■ **Work instruction**:
An exact, complete copy of the data that follows is needed.
━━━
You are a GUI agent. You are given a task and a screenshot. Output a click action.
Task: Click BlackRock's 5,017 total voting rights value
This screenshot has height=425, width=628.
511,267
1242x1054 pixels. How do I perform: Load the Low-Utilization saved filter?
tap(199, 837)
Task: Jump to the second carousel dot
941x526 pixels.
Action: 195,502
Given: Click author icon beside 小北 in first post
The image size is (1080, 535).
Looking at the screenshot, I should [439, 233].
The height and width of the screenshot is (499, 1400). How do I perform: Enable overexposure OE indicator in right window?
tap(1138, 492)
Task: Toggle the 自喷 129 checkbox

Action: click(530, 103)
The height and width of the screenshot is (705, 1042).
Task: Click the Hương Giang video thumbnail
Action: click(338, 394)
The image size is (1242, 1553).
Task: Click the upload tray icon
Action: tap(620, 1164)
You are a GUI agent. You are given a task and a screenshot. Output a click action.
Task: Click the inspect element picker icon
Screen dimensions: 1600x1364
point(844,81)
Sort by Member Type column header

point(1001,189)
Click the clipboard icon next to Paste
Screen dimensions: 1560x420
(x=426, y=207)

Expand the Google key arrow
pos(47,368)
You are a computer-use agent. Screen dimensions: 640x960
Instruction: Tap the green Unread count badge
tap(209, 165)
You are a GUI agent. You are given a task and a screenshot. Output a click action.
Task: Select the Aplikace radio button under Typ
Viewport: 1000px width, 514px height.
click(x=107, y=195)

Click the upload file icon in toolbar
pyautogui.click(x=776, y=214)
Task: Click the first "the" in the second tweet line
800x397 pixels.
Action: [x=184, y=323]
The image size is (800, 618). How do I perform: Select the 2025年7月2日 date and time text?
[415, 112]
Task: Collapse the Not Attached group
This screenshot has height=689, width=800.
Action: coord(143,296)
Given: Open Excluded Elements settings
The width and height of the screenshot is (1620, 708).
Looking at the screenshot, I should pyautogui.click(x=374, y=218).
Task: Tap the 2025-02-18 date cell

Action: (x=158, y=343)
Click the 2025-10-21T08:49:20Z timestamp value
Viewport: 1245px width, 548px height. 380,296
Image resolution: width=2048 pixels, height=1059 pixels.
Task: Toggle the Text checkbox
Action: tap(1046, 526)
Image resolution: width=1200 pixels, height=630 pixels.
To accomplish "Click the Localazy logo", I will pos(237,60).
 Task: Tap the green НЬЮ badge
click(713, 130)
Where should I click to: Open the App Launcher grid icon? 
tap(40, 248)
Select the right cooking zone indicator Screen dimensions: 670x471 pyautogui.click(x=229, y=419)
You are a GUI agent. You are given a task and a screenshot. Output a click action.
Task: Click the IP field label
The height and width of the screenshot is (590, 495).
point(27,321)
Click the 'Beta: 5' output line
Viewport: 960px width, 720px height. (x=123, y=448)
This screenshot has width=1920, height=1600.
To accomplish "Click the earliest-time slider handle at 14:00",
━━━
■ **Problem solution**:
You are a GUI agent. You are given a task and a screenshot. Output a click action.
Task: Click BlackRock's 5,017 total voting rights value
This screenshot has height=425, width=628.
511,267
1242x1054 pixels. How do I perform: Load the Low-Utilization saved filter?
tap(199, 837)
Task: Jump to the second carousel dot
941x526 pixels.
Action: 195,502
Given: Click author icon beside 小北 in first post
The image size is (1080, 535).
Looking at the screenshot, I should [439, 233].
The height and width of the screenshot is (499, 1400). How do I perform: Enable overexposure OE indicator in right window?
tap(1138, 492)
Task: Toggle the 自喷 129 checkbox

Action: click(530, 103)
The height and width of the screenshot is (705, 1042).
Task: Click the Hương Giang video thumbnail
Action: click(338, 394)
The image size is (1242, 1553).
Task: Click the upload tray icon
Action: tap(620, 1164)
You are a GUI agent. You are given a task and a screenshot. Output a click action.
Task: Click the inspect element picker icon
Screen dimensions: 1600x1364
point(844,81)
Sort by Member Type column header

point(1001,189)
Click the clipboard icon next to Paste
Screen dimensions: 1560x420
(x=426, y=207)

Expand the Google key arrow
pos(47,368)
You are a computer-use agent. Screen dimensions: 640x960
Instruction: Tap the green Unread count badge
tap(209, 165)
You are a GUI agent. You are given a task and a screenshot. Output a click action.
Task: Select the Aplikace radio button under Typ
Viewport: 1000px width, 514px height.
click(x=107, y=195)

Click the upload file icon in toolbar
pyautogui.click(x=776, y=214)
Task: Click the first "the" in the second tweet line
800x397 pixels.
Action: [x=184, y=323]
The image size is (800, 618). How do I perform: Select the 2025年7月2日 date and time text?
[415, 112]
Task: Collapse the Not Attached group
This screenshot has height=689, width=800.
Action: coord(143,296)
Given: Open Excluded Elements settings
The width and height of the screenshot is (1620, 708).
Looking at the screenshot, I should pyautogui.click(x=374, y=218).
Task: Tap the 2025-02-18 date cell

Action: (x=158, y=343)
Click the 2025-10-21T08:49:20Z timestamp value
Viewport: 1245px width, 548px height. 380,296
Image resolution: width=2048 pixels, height=1059 pixels.
Task: Toggle the Text checkbox
Action: tap(1046, 526)
Image resolution: width=1200 pixels, height=630 pixels.
To accomplish "Click the Localazy logo", I will pos(237,60).
 Task: Tap the green НЬЮ badge
click(713, 130)
Where should I click to: Open the App Launcher grid icon? 
tap(40, 248)
Select the right cooking zone indicator Screen dimensions: 670x471 pyautogui.click(x=229, y=419)
You are a GUI agent. You are given a task and a screenshot. Output a click action.
Task: Click the IP field label
The height and width of the screenshot is (590, 495).
point(27,321)
Click the 'Beta: 5' output line
Viewport: 960px width, 720px height. (x=123, y=448)
This screenshot has width=1920, height=1600.
To accomplish "Click the earliest-time slider handle at 14:00",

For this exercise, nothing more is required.